1. The utility model provides an injection mold of dead product structure of anti-sticking model, its characterized in that, including base (1) and anti-sticking subassembly (11), limit groove (1102) have been seted up to base (1) bilateral symmetry fixed mounting has guide pillar (5), and the fixedly connected with end plate (6) in both sides guide pillar (5) top, anti-sticking subassembly (11) symmetry fixed mounting is in end plate (6) both sides, anti-sticking subassembly (11) include quick-witted case (1101), spacing groove (1102), guide pin bushing (1103), diaphragm (1104), driven bevel gear (1105), screw hole (1106), screw rod reference column (1107), spacer pin (1108), drive bevel gear (1109) and bi-directional motor (1110), spacing groove (1102) have been seted up to the inside bilateral symmetry of machine case (1101), and quick-witted case (1101) inside bottom fixed mounting has cavity guide pin bushing (1103), quick-witted case (1101) middle part is transversely fixed with diaphragm (1104), and driven bevel gear (1106) bottom rotation is installed driven bevel gear (1106), threaded hole (1106) middle part is seted up screw rod reference column (1107) inside screw thread fit, top (1107) and spacer pin (1107) fixed mounting spacing groove (1107) and spacer pin (1107), the right bottom of the driven bevel gear (1105) is provided with a driving bevel gear (1109) in a meshed mode, and the driving bevel gear (1109) is fixedly connected to the output end of the bidirectional motor (1110).

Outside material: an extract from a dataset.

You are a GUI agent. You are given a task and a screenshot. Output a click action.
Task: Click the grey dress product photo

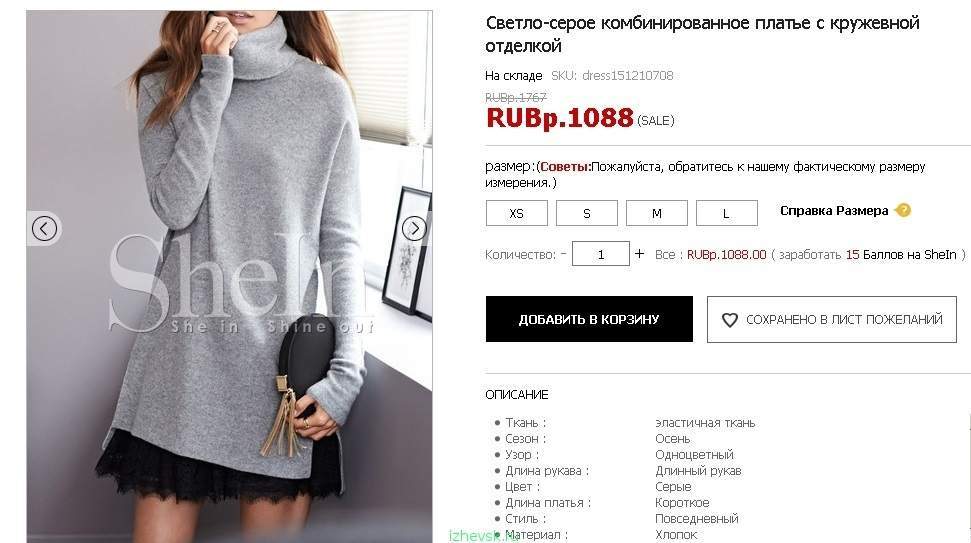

2. The injection mold of a mold-sticking prevention product structure according to claim 1, wherein the bi-directional motor (1110) is rotationally driven to the driven bevel gear (1105) through a driving bevel gear (1109), and the driven bevel gear (1105) is screw-driven to the screw positioning column (1107) through a screw hole (1106).

3. The injection mold of the product structure capable of preventing mold clamping according to claim 1, wherein the stationary mold base (2) is fixedly arranged in the base (1), and lower guide holes (3) are symmetrically formed in two sides of the stationary mold base (2).

4. An injection mold for a mold-sticking prevention product structure according to claim 3, wherein a travel switch (4) is provided at the inner bottom end of the lower guide hole (3), and the travel switch (4) is matched with a contact at the bottom end of the screw positioning column (1107).

5. The injection mold of the product structure capable of preventing the mold from being blocked according to claim 1, wherein two oil cylinders (7) are fixedly arranged at the bottom end of the end plate (6), and a sliding plate (8) is fixedly connected to the output end of the bottom of each oil cylinder (7).

6. The injection mold of the product structure capable of preventing mold clamping according to claim 5, wherein the sliding plate (8) is in sliding fit with the guide posts (5) on two sides, and a movable mold base (9) is fixedly arranged at the bottom end of the sliding plate (8).

7. The injection mold of claim 6, wherein the upper guide holes (10) are formed through two sides of the movable mold base (9), and the upper guide holes (10), the lower guide holes (3) and the guide sleeve (1103) are located on the same central axis.